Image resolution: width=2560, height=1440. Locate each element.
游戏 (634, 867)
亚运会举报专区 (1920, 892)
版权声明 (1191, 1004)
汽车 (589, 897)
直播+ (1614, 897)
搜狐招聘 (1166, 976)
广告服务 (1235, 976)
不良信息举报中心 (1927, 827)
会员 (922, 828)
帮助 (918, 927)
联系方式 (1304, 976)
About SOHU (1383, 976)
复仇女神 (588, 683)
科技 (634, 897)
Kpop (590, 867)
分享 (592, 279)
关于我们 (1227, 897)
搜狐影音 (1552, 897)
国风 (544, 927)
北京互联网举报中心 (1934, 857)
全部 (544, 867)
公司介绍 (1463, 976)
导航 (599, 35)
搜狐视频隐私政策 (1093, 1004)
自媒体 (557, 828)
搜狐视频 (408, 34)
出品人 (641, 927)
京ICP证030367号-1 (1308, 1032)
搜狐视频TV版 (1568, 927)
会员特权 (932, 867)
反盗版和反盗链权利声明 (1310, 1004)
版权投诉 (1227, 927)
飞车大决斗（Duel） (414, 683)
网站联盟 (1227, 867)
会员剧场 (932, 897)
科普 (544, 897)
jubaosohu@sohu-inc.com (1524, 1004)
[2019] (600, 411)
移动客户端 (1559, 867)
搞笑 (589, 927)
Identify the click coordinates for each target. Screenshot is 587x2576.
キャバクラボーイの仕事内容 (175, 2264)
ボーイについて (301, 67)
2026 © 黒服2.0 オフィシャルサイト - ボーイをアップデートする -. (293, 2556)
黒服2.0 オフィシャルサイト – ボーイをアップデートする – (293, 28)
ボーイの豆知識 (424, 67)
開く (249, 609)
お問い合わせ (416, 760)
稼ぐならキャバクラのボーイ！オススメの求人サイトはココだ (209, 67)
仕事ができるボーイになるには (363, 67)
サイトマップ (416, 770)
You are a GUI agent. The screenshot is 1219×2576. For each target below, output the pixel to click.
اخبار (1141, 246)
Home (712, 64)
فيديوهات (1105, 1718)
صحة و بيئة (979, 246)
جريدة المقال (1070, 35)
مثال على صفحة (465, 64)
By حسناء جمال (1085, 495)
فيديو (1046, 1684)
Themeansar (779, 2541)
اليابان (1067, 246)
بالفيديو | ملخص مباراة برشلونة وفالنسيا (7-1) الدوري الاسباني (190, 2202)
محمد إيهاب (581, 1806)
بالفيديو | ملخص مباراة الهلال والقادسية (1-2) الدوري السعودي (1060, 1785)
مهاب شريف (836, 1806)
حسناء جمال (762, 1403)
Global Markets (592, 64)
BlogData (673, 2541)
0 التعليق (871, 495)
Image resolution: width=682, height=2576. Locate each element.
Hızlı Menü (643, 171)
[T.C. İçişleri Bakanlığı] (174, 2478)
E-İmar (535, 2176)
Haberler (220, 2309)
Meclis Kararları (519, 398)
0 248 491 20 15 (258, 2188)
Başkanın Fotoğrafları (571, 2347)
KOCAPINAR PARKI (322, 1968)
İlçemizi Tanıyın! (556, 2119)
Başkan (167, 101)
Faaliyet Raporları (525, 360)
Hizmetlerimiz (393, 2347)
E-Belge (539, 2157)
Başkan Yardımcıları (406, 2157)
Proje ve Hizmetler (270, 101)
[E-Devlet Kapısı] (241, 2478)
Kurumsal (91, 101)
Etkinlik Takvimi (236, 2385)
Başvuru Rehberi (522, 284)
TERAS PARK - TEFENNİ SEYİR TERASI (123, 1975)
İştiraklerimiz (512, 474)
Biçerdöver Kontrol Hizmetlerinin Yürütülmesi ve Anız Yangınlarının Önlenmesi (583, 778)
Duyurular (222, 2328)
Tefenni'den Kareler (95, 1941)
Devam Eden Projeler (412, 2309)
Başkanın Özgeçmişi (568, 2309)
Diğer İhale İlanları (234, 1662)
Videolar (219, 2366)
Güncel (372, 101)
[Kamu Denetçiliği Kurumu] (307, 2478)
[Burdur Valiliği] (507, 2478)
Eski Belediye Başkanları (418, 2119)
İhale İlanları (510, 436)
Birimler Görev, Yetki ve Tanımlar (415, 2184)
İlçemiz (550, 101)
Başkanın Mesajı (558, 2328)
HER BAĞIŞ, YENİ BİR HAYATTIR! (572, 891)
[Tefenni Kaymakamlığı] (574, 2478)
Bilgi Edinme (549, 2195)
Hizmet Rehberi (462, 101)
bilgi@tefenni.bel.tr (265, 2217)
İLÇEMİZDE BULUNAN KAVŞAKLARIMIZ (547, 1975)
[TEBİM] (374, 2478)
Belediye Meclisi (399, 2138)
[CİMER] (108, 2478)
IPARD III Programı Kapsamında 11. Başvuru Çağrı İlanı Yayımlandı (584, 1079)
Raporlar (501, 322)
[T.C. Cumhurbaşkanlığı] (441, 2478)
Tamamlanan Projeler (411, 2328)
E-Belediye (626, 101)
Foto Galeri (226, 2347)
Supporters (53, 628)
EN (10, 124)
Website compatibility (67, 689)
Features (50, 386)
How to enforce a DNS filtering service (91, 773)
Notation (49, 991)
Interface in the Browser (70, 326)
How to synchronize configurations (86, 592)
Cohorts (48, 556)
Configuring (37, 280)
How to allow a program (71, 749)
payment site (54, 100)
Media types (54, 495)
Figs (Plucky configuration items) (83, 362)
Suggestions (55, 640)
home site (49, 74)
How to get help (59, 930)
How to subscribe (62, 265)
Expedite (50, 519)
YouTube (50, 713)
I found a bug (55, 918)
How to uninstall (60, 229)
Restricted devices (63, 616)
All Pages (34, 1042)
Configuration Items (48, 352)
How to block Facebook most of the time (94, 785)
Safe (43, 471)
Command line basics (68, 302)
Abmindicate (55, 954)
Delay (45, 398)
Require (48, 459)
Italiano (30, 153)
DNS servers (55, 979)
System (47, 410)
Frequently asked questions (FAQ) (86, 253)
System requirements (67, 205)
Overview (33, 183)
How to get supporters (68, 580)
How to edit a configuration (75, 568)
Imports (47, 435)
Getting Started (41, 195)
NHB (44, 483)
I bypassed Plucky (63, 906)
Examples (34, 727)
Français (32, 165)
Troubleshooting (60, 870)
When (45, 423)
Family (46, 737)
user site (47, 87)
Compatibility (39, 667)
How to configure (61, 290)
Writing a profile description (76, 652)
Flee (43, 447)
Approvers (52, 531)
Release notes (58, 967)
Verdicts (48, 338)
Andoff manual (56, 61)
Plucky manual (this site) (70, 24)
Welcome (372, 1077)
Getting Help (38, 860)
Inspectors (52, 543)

What to work on:
Repeat the data in its entirety, word for word.

The completed task:
Image resolution: width=2560, height=1440. Locate each element.
游戏 (634, 867)
亚运会举报专区 (1920, 892)
版权声明 (1191, 1004)
汽车 (589, 897)
直播+ (1614, 897)
搜狐招聘 (1166, 976)
广告服务 (1235, 976)
不良信息举报中心 (1927, 827)
会员 (922, 828)
帮助 (918, 927)
联系方式 (1304, 976)
About SOHU (1383, 976)
复仇女神 (588, 683)
科技 (634, 897)
Kpop (590, 867)
分享 (592, 279)
关于我们 (1227, 897)
搜狐影音 (1552, 897)
国风 (544, 927)
北京互联网举报中心 (1934, 857)
全部 (544, 867)
公司介绍 (1463, 976)
导航 (599, 35)
搜狐视频隐私政策 (1093, 1004)
自媒体 (557, 828)
搜狐视频 (408, 34)
出品人 (641, 927)
京ICP证030367号-1 (1308, 1032)
搜狐视频TV版 (1568, 927)
会员特权 (932, 867)
反盗版和反盗链权利声明 (1310, 1004)
版权投诉 (1227, 927)
飞车大决斗（Duel） (414, 683)
网站联盟 (1227, 867)
会员剧场 (932, 897)
科普 (544, 897)
jubaosohu@sohu-inc.com (1524, 1004)
[2019] (600, 411)
移动客户端 (1559, 867)
搞笑 (589, 927)
Identify the click coordinates for each target. Screenshot is 587x2576.
キャバクラボーイの仕事内容 (175, 2264)
ボーイについて (301, 67)
2026 © 黒服2.0 オフィシャルサイト - ボーイをアップデートする -. (293, 2556)
黒服2.0 オフィシャルサイト – ボーイをアップデートする – (293, 28)
ボーイの豆知識 (424, 67)
開く (249, 609)
お問い合わせ (416, 760)
稼ぐならキャバクラのボーイ！オススメの求人サイトはココだ (209, 67)
仕事ができるボーイになるには (363, 67)
サイトマップ (416, 770)
You are a GUI agent. The screenshot is 1219×2576. For each target below, output the pixel to click.
اخبار (1141, 246)
Home (712, 64)
فيديوهات (1105, 1718)
صحة و بيئة (979, 246)
جريدة المقال (1070, 35)
مثال على صفحة (465, 64)
By حسناء جمال (1085, 495)
فيديو (1046, 1684)
Themeansar (779, 2541)
اليابان (1067, 246)
بالفيديو | ملخص مباراة برشلونة وفالنسيا (7-1) الدوري الاسباني (190, 2202)
محمد إيهاب (581, 1806)
بالفيديو | ملخص مباراة الهلال والقادسية (1-2) الدوري السعودي (1060, 1785)
مهاب شريف (836, 1806)
حسناء جمال (762, 1403)
Global Markets (592, 64)
BlogData (673, 2541)
0 التعليق (871, 495)
Image resolution: width=682, height=2576. Locate each element.
Hızlı Menü (643, 171)
[T.C. İçişleri Bakanlığı] (174, 2478)
E-İmar (535, 2176)
Haberler (220, 2309)
Meclis Kararları (519, 398)
0 248 491 20 15 (258, 2188)
Başkanın Fotoğrafları (571, 2347)
KOCAPINAR PARKI (322, 1968)
İlçemizi Tanıyın! (556, 2119)
Başkan (167, 101)
Faaliyet Raporları (525, 360)
Hizmetlerimiz (393, 2347)
E-Belge (539, 2157)
Başkan Yardımcıları (406, 2157)
Proje ve Hizmetler (270, 101)
[E-Devlet Kapısı] (241, 2478)
Kurumsal (91, 101)
Etkinlik Takvimi (236, 2385)
Başvuru Rehberi (522, 284)
TERAS PARK - TEFENNİ SEYİR TERASI (123, 1975)
İştiraklerimiz (512, 474)
Biçerdöver Kontrol Hizmetlerinin Yürütülmesi ve Anız Yangınlarının Önlenmesi (583, 778)
Duyurular (222, 2328)
Tefenni'den Kareler (95, 1941)
Devam Eden Projeler (412, 2309)
Başkanın Özgeçmişi (568, 2309)
Diğer İhale İlanları (234, 1662)
Videolar (219, 2366)
Güncel (372, 101)
[Kamu Denetçiliği Kurumu] (307, 2478)
[Burdur Valiliği] (507, 2478)
Eski Belediye Başkanları (418, 2119)
İhale İlanları (510, 436)
Birimler Görev, Yetki ve Tanımlar (415, 2184)
İlçemiz (550, 101)
Başkanın Mesajı (558, 2328)
HER BAĞIŞ, YENİ BİR HAYATTIR! (572, 891)
[Tefenni Kaymakamlığı] (574, 2478)
Bilgi Edinme (549, 2195)
Hizmet Rehberi (462, 101)
bilgi@tefenni.bel.tr (265, 2217)
İLÇEMİZDE BULUNAN KAVŞAKLARIMIZ (547, 1975)
[TEBİM] (374, 2478)
Belediye Meclisi (399, 2138)
[CİMER] (108, 2478)
IPARD III Programı Kapsamında 11. Başvuru Çağrı İlanı Yayımlandı (584, 1079)
Raporlar (501, 322)
[T.C. Cumhurbaşkanlığı] (441, 2478)
Tamamlanan Projeler (411, 2328)
E-Belediye (626, 101)
Foto Galeri (226, 2347)
Supporters (53, 628)
EN (10, 124)
Website compatibility (67, 689)
Features (50, 386)
How to enforce a DNS filtering service (91, 773)
Notation (49, 991)
Interface in the Browser (70, 326)
How to synchronize configurations (86, 592)
Cohorts (48, 556)
Configuring (37, 280)
How to allow a program (71, 749)
payment site (54, 100)
Media types (54, 495)
Figs (Plucky configuration items) (83, 362)
Suggestions (55, 640)
home site (49, 74)
How to get help (59, 930)
How to subscribe (62, 265)
Expedite (50, 519)
YouTube (50, 713)
I found a bug (55, 918)
How to uninstall (60, 229)
Restricted devices (63, 616)
All Pages (34, 1042)
Configuration Items (48, 352)
How to block Facebook most of the time (94, 785)
Safe (43, 471)
Command line basics (68, 302)
Abmindicate (55, 954)
Delay (45, 398)
Require (48, 459)
Italiano (30, 153)
DNS servers (55, 979)
System (47, 410)
Frequently asked questions (FAQ) (86, 253)
System requirements (67, 205)
Overview (33, 183)
How to get supporters (68, 580)
How to edit a configuration (75, 568)
Imports (47, 435)
Getting Started (41, 195)
NHB (44, 483)
I bypassed Plucky (63, 906)
Examples (34, 727)
Français (32, 165)
Troubleshooting (60, 870)
When (45, 423)
Family (46, 737)
user site (47, 87)
Compatibility (39, 667)
How to configure (61, 290)
Writing a profile description (76, 652)
Flee (43, 447)
Approvers (52, 531)
Release notes (58, 967)
Verdicts (48, 338)
Andoff manual (56, 61)
Plucky manual (this site) (70, 24)
Welcome (372, 1077)
Getting Help (38, 860)
Inspectors (52, 543)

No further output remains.